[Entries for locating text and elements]
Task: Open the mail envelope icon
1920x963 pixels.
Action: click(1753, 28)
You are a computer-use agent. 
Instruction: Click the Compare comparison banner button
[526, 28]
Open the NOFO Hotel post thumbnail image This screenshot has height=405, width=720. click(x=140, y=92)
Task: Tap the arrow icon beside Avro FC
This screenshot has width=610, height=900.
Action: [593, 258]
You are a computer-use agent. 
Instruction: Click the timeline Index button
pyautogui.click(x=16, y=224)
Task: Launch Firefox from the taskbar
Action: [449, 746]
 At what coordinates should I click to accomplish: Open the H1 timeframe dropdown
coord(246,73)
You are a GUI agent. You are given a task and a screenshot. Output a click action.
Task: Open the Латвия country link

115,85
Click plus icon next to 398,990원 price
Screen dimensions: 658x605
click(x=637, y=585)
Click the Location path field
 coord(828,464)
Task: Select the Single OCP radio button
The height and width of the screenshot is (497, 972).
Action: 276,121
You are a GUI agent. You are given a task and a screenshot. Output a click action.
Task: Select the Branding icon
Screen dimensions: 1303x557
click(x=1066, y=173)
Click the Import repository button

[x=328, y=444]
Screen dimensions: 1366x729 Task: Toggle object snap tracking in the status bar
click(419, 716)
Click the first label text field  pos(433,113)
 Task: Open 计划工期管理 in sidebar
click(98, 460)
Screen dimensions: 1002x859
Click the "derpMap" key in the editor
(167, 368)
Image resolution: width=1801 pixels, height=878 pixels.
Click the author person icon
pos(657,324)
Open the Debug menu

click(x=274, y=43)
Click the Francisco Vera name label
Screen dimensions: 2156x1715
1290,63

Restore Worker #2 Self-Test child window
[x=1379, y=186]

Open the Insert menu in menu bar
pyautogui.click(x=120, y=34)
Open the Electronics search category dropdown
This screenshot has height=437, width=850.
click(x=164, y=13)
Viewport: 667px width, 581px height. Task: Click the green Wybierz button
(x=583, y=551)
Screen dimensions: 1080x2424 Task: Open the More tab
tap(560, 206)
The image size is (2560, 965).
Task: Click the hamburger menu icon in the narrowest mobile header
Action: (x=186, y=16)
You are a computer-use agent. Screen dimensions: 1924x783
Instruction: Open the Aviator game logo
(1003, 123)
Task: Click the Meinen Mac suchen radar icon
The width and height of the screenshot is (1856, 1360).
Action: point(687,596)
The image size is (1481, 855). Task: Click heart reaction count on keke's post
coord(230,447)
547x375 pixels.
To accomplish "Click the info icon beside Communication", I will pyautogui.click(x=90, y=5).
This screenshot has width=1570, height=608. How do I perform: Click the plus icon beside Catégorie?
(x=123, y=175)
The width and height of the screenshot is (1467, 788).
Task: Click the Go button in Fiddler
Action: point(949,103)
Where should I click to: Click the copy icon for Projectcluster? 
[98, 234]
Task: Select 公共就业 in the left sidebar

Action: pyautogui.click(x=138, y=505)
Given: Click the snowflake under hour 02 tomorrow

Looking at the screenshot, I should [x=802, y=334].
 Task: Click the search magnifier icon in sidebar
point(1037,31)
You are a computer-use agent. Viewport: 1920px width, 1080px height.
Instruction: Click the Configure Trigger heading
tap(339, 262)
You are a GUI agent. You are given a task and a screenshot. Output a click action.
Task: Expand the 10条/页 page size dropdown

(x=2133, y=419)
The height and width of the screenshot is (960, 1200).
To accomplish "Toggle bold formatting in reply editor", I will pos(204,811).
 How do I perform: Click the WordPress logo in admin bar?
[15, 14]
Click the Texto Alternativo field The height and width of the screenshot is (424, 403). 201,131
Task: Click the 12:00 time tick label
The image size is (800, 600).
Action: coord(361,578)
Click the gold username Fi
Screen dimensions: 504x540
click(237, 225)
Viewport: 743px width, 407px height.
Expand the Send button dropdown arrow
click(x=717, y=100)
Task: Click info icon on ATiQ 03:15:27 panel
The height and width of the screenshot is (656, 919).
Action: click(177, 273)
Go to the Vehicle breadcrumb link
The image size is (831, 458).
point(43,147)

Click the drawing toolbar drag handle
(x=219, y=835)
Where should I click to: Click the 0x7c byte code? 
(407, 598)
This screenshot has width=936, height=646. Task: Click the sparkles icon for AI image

> _Aim of the exercise_
Reproduce every item above word for word.

> _Solution_
Task: Open the mail envelope icon
1920x963 pixels.
Action: click(1753, 28)
You are a computer-use agent. 
Instruction: Click the Compare comparison banner button
[526, 28]
Open the NOFO Hotel post thumbnail image This screenshot has height=405, width=720. click(x=140, y=92)
Task: Tap the arrow icon beside Avro FC
This screenshot has width=610, height=900.
Action: [593, 258]
You are a computer-use agent. 
Instruction: Click the timeline Index button
pyautogui.click(x=16, y=224)
Task: Launch Firefox from the taskbar
Action: [449, 746]
 At what coordinates should I click to accomplish: Open the H1 timeframe dropdown
coord(246,73)
You are a GUI agent. You are given a task and a screenshot. Output a click action.
Task: Open the Латвия country link

115,85
Click plus icon next to 398,990원 price
Screen dimensions: 658x605
click(x=637, y=585)
Click the Location path field
 coord(828,464)
Task: Select the Single OCP radio button
The height and width of the screenshot is (497, 972).
Action: 276,121
You are a GUI agent. You are given a task and a screenshot. Output a click action.
Task: Select the Branding icon
Screen dimensions: 1303x557
click(x=1066, y=173)
Click the Import repository button

[x=328, y=444]
Screen dimensions: 1366x729 Task: Toggle object snap tracking in the status bar
click(419, 716)
Click the first label text field  pos(433,113)
 Task: Open 计划工期管理 in sidebar
click(98, 460)
Screen dimensions: 1002x859
Click the "derpMap" key in the editor
(167, 368)
Image resolution: width=1801 pixels, height=878 pixels.
Click the author person icon
pos(657,324)
Open the Debug menu

click(x=274, y=43)
Click the Francisco Vera name label
Screen dimensions: 2156x1715
1290,63

Restore Worker #2 Self-Test child window
[x=1379, y=186]

Open the Insert menu in menu bar
pyautogui.click(x=120, y=34)
Open the Electronics search category dropdown
This screenshot has height=437, width=850.
click(x=164, y=13)
Viewport: 667px width, 581px height. Task: Click the green Wybierz button
(x=583, y=551)
Screen dimensions: 1080x2424 Task: Open the More tab
tap(560, 206)
The image size is (2560, 965).
Task: Click the hamburger menu icon in the narrowest mobile header
Action: (x=186, y=16)
You are a computer-use agent. Screen dimensions: 1924x783
Instruction: Open the Aviator game logo
(1003, 123)
Task: Click the Meinen Mac suchen radar icon
The width and height of the screenshot is (1856, 1360).
Action: point(687,596)
The image size is (1481, 855). Task: Click heart reaction count on keke's post
coord(230,447)
547x375 pixels.
To accomplish "Click the info icon beside Communication", I will pyautogui.click(x=90, y=5).
This screenshot has width=1570, height=608. How do I perform: Click the plus icon beside Catégorie?
(x=123, y=175)
The width and height of the screenshot is (1467, 788).
Task: Click the Go button in Fiddler
Action: point(949,103)
Where should I click to: Click the copy icon for Projectcluster? 
[98, 234]
Task: Select 公共就业 in the left sidebar

Action: pyautogui.click(x=138, y=505)
Given: Click the snowflake under hour 02 tomorrow

Looking at the screenshot, I should [x=802, y=334].
 Task: Click the search magnifier icon in sidebar
point(1037,31)
You are a computer-use agent. Viewport: 1920px width, 1080px height.
Instruction: Click the Configure Trigger heading
tap(339, 262)
You are a GUI agent. You are given a task and a screenshot. Output a click action.
Task: Expand the 10条/页 page size dropdown

(x=2133, y=419)
The height and width of the screenshot is (960, 1200).
To accomplish "Toggle bold formatting in reply editor", I will pos(204,811).
 How do I perform: Click the WordPress logo in admin bar?
[15, 14]
Click the Texto Alternativo field The height and width of the screenshot is (424, 403). 201,131
Task: Click the 12:00 time tick label
The image size is (800, 600).
Action: coord(361,578)
Click the gold username Fi
Screen dimensions: 504x540
click(237, 225)
Viewport: 743px width, 407px height.
Expand the Send button dropdown arrow
click(x=717, y=100)
Task: Click info icon on ATiQ 03:15:27 panel
The height and width of the screenshot is (656, 919).
Action: click(177, 273)
Go to the Vehicle breadcrumb link
The image size is (831, 458).
point(43,147)

Click the drawing toolbar drag handle
(x=219, y=835)
Where should I click to: Click the 0x7c byte code? 
(407, 598)
This screenshot has width=936, height=646. Task: Click the sparkles icon for AI image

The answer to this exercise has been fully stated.